RB: So for you it’s not a case of having to transition straight from the dreamworld of sleep to the dreamworld of writing and to take that freedom with you. Life definitely intrudes.

JC: Yes, it definitely intrudes. I think though that dreamworld thing is really important. All of us have different ways of doing it. I do walk or run – I don’t listen to anything. I just have the dog and the countryside or the sea, and allow things to happen. Every time I go out I’ll get ideas, and then I’ll speak them into my phone.

TM: So. Editing. So yesterday I sat down at half past eight. And I got back up at half past four. Except for a brief detour for coke (not the drug). The question is: I only did seven chapters. What the hell?? Is this vortex of alien abduction normal?

JC: That sounds pretty good to me. For me, it’s quantity when you’re writing the first draft, and then when you’re editing it’s about quality. So if it takes you two hours to do a paragraph but you make that paragraph so much better, then it’s time well spent. So long as no more than fifty percent of that time is spent farting around, you’re doing good work.

AA: So, in the eternal dilemma of the universe – cat person or dog person? Pantser or planner? What are you?

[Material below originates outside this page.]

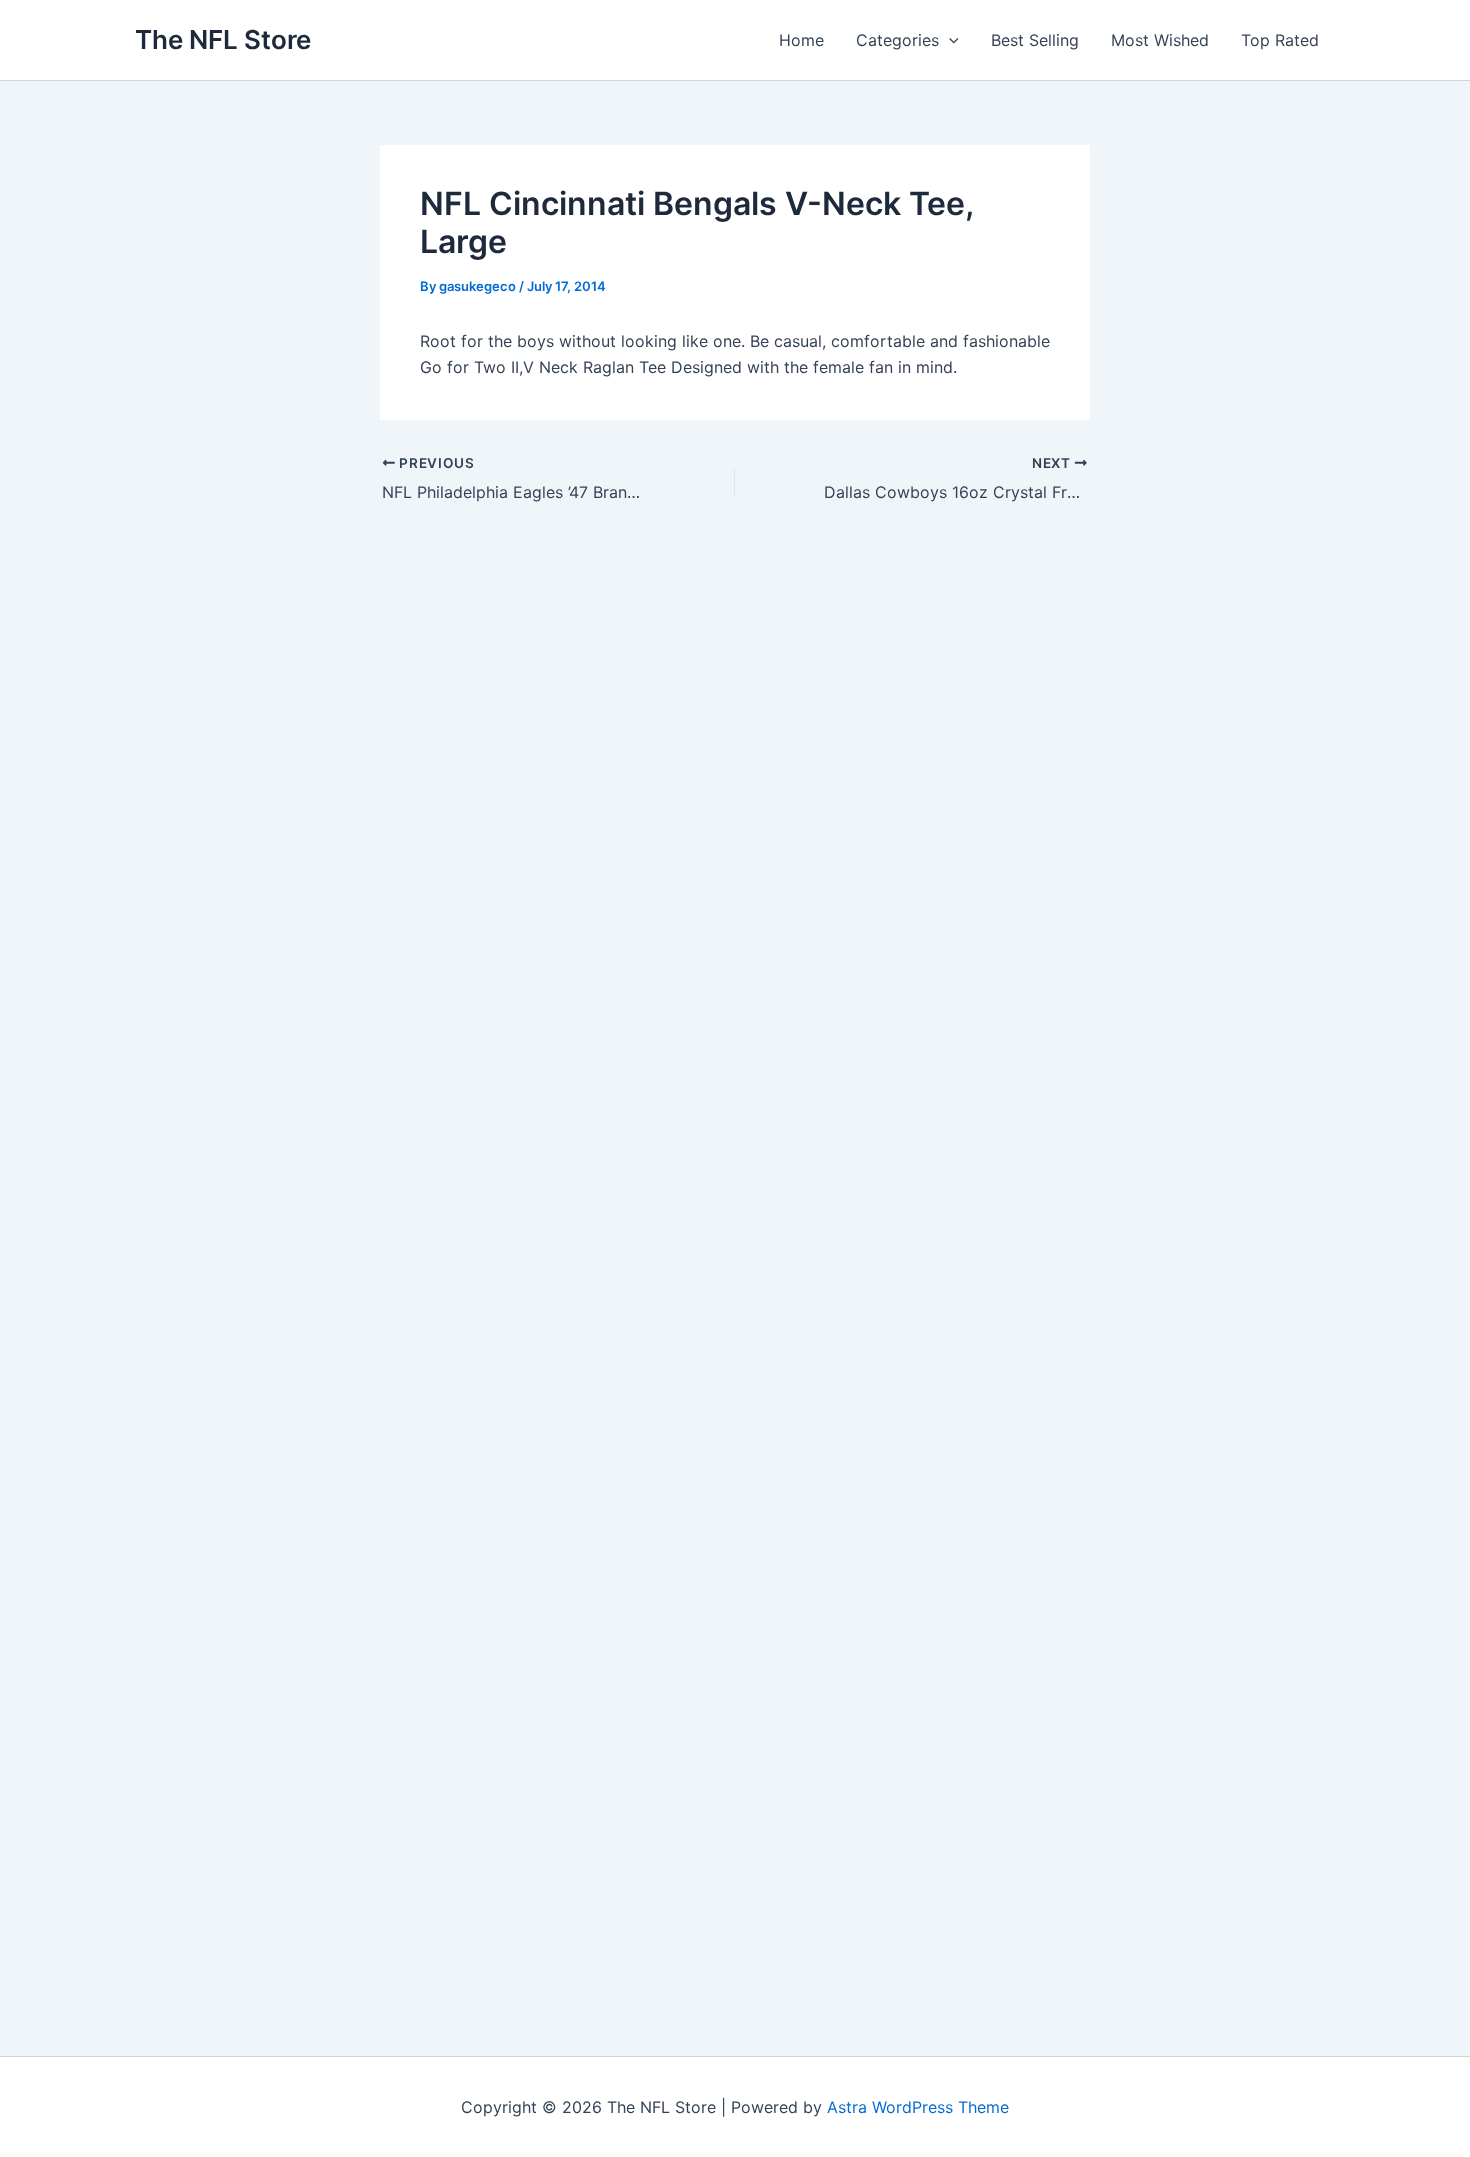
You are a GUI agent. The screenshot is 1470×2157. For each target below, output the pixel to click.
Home (801, 40)
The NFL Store (223, 39)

JC:  This is interesting, because both questions are more or less the same. I always thought I was a cat person until I got a dog. I always thought I was a pantser – flying by the seat of my pants as I wrote – until I started planning.

I was definitely a pantser – and Stephen King, as you probably know from reading On Writing, is a pantser. He starts with a situation. And I’ll always start with a place, a person, a smell, and a ‘what if’. And that’s quite a good starting point for coming up with an idea. I’ll also think ‘What’s the worst thing I can possibly imagine ever happening to me?’ If you’re stuck for an idea, that’s quite a good starting point. I’m a catastrophist, so I’ve got a good long list.

RB: It all comes down to the fact that as writers we’re all acting out our own psychodramas.

JC: That’s exactly it. Psychodramas, yes. One of the theories about there are so many women crime writers is that we constantly play out that ‘what if’ in our heads – you know, walking down a street at night, what if we’re attacked? We do that imaginative exercise all the time, much more than men.

So those are my recommendations to be a writer: catastrophise, and act out your psychodramas. And now I’m going back to my line edits. After taking the dog for a walk!